Search each line of the data for the word "step"; copy every line where it is found.

Dataset excerpts:
···

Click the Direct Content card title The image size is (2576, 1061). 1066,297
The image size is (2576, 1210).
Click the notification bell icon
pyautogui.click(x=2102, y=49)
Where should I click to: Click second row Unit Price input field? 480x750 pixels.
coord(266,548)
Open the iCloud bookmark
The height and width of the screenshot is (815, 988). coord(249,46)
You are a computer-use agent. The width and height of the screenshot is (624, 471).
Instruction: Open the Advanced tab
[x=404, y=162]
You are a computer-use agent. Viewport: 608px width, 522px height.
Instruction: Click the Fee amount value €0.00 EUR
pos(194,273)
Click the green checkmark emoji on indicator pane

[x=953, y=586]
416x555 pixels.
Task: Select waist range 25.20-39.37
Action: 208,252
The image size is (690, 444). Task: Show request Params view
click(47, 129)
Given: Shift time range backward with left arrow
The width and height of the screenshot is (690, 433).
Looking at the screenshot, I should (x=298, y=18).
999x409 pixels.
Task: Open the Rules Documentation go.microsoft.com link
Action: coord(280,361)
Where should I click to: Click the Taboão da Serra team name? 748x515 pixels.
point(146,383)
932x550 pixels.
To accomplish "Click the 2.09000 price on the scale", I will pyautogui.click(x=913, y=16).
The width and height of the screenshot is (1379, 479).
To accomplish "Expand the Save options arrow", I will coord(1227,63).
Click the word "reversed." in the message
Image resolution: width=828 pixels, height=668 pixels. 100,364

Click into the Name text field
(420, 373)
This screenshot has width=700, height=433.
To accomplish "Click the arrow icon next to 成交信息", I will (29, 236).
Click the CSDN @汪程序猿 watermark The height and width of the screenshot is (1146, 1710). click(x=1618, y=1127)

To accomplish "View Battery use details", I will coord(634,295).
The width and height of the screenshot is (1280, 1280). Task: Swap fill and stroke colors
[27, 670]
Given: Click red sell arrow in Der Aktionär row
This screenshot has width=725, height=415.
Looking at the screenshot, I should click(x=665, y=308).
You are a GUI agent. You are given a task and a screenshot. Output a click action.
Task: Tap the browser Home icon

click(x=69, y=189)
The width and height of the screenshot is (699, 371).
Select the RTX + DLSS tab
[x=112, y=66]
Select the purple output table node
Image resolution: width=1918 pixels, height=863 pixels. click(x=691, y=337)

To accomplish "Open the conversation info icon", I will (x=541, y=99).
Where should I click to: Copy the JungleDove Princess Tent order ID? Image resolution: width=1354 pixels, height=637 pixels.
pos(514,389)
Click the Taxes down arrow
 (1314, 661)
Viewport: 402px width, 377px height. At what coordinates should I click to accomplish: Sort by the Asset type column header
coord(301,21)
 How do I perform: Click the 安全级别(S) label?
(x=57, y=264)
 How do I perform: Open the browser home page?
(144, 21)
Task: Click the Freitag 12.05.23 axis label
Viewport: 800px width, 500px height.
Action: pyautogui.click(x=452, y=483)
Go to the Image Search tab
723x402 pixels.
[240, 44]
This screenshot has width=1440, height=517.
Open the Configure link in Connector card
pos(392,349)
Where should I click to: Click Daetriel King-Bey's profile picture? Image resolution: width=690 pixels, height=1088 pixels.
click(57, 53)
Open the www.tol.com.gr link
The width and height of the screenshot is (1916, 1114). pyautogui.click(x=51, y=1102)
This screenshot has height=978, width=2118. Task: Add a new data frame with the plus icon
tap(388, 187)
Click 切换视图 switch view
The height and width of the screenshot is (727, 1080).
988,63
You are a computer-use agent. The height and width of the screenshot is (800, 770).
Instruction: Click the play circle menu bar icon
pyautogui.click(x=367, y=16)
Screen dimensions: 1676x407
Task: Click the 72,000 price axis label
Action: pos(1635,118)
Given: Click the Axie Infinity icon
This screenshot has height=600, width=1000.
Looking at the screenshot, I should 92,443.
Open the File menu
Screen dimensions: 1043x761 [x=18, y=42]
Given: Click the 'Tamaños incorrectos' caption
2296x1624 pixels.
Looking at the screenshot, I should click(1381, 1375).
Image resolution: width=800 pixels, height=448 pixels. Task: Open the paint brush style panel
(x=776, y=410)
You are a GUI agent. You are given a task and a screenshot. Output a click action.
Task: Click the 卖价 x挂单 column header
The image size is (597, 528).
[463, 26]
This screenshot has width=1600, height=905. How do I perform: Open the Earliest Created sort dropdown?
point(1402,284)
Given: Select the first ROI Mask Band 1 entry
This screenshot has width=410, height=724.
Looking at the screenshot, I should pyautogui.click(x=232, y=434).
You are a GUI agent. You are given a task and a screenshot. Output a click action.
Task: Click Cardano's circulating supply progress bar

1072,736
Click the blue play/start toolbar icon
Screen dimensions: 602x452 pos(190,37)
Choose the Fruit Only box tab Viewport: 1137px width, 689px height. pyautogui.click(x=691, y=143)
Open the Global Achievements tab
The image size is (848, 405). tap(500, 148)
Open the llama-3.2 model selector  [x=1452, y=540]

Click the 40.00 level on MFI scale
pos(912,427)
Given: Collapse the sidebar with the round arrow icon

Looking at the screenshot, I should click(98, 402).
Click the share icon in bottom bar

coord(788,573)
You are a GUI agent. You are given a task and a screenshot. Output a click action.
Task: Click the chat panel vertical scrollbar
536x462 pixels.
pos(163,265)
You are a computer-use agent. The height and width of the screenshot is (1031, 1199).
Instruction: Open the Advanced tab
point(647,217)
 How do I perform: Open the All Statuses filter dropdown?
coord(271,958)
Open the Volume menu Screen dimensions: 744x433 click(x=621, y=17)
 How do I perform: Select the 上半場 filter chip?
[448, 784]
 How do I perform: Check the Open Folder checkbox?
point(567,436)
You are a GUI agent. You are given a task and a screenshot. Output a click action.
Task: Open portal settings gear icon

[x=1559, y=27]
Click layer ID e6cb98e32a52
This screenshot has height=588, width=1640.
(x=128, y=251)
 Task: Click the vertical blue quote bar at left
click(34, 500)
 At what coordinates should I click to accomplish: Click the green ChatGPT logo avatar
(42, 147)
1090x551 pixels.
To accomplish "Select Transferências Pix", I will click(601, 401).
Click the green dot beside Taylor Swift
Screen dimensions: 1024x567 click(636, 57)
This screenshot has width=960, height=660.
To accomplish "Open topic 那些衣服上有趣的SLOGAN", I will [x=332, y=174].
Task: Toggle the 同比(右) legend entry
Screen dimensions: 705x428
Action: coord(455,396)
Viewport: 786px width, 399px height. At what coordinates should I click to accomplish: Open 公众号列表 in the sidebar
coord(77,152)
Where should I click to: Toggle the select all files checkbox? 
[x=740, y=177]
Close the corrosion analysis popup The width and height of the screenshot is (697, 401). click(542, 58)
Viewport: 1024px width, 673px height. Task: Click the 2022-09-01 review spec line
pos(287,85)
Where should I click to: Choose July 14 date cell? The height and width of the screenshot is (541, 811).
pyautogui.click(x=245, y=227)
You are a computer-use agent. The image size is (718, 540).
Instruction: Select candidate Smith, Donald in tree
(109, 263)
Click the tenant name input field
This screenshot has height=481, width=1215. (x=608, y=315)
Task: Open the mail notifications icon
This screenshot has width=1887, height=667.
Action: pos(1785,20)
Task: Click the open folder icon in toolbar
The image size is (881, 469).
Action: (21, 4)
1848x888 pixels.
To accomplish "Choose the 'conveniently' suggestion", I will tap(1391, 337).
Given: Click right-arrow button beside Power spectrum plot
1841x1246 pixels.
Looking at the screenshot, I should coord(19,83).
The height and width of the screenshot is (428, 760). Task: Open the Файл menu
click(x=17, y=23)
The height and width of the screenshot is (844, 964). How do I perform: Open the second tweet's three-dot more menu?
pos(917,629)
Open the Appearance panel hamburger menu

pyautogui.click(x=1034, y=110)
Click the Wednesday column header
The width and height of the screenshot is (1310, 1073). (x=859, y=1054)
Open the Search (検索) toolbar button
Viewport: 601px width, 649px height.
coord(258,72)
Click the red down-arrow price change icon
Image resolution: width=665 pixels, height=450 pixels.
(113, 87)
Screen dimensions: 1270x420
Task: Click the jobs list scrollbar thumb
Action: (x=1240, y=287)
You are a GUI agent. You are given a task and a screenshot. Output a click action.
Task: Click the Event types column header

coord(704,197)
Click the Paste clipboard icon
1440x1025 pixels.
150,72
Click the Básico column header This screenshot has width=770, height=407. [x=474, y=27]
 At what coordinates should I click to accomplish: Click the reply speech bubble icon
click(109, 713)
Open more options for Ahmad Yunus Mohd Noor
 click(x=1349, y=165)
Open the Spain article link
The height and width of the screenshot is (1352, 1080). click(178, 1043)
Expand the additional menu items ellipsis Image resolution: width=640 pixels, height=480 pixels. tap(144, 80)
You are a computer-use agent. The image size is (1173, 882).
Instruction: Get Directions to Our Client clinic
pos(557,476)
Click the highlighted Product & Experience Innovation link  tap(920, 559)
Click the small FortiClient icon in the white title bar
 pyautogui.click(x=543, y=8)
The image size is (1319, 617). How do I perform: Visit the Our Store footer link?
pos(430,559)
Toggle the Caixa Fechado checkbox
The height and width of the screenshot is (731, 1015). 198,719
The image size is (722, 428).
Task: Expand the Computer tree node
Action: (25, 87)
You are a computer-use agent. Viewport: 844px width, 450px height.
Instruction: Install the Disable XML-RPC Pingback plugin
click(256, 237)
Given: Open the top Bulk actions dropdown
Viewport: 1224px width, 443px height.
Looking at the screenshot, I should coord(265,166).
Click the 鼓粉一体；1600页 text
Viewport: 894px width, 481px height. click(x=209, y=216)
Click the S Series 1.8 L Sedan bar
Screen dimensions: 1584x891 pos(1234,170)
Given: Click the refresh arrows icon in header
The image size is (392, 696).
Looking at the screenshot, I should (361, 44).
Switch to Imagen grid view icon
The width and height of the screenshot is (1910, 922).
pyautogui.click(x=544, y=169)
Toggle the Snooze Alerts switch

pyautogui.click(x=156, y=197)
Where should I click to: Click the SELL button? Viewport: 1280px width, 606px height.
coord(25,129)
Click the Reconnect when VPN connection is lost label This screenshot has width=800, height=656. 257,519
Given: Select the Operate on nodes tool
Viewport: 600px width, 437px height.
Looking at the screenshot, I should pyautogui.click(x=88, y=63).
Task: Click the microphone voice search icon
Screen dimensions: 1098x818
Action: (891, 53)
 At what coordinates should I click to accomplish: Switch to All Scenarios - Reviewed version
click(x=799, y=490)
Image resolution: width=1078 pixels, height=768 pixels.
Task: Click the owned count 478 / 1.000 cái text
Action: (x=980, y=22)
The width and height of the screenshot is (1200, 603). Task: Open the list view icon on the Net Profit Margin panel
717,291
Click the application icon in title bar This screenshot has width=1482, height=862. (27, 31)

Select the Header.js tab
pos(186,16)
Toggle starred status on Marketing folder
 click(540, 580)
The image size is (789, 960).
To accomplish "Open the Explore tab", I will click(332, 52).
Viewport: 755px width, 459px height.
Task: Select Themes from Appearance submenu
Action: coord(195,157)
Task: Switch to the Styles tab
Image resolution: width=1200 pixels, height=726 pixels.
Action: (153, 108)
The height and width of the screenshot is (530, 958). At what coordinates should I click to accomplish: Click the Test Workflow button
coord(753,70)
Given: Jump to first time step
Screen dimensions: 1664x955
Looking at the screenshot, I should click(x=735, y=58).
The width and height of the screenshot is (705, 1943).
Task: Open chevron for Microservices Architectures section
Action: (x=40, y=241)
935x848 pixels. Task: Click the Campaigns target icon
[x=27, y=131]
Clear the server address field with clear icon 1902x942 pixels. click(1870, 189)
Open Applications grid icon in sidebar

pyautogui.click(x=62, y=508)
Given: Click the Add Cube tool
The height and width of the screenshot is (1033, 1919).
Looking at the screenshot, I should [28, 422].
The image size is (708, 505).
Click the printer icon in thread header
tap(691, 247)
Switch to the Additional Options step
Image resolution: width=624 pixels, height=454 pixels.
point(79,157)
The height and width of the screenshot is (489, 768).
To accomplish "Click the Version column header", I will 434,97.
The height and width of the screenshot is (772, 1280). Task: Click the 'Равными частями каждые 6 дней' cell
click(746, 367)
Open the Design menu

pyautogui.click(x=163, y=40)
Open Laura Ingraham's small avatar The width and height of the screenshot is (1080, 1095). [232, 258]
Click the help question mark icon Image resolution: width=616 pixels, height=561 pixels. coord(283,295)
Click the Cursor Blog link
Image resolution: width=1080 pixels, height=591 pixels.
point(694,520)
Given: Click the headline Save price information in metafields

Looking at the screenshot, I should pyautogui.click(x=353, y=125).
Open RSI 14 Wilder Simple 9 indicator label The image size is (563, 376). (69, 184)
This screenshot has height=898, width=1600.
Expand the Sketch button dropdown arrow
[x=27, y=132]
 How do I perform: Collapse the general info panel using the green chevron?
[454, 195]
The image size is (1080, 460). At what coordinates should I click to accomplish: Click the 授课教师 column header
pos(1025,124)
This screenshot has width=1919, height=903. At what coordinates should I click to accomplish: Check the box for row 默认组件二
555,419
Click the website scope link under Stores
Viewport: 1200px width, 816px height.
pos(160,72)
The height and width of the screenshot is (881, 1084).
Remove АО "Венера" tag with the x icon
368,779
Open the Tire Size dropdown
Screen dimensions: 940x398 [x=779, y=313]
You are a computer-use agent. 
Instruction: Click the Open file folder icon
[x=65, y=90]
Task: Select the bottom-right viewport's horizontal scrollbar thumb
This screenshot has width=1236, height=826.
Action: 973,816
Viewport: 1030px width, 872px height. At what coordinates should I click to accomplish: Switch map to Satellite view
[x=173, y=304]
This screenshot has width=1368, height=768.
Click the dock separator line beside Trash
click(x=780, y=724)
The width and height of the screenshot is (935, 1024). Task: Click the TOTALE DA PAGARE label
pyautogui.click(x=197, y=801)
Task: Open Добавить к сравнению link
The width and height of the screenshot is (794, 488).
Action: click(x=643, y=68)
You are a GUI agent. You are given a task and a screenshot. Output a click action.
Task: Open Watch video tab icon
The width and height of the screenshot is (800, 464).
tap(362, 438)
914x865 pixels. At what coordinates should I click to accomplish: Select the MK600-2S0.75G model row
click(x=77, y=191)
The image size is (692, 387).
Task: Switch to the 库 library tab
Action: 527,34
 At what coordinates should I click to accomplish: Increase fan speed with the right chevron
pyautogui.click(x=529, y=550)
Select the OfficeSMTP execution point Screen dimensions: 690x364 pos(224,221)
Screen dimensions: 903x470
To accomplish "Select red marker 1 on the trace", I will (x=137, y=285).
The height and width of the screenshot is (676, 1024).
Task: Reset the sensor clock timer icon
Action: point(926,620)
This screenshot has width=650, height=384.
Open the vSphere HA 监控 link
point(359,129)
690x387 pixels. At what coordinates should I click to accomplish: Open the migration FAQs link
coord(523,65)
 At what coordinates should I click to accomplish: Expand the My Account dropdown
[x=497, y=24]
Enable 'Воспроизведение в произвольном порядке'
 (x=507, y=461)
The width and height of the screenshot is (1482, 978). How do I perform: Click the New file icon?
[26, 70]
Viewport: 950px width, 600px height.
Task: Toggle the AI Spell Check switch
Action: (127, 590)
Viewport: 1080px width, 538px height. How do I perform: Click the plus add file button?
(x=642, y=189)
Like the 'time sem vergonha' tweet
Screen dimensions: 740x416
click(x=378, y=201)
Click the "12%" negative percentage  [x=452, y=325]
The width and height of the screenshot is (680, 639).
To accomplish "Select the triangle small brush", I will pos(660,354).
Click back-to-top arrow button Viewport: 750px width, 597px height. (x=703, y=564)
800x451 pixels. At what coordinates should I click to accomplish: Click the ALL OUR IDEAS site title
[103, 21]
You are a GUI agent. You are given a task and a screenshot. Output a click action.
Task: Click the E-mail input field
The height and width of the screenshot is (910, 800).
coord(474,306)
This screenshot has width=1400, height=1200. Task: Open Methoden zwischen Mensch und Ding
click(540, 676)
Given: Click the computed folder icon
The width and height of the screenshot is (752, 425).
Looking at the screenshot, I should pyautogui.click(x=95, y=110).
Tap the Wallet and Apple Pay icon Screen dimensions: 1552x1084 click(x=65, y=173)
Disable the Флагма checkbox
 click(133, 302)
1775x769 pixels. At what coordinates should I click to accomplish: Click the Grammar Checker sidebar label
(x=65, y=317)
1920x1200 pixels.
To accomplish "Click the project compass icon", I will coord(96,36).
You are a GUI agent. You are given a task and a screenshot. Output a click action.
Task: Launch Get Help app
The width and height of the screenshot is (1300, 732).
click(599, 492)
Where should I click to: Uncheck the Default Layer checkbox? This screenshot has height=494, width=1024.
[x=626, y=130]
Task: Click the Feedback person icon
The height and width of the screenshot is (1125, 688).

···

### Task result
Given: Jump to first time step
Switch to the Additional Options step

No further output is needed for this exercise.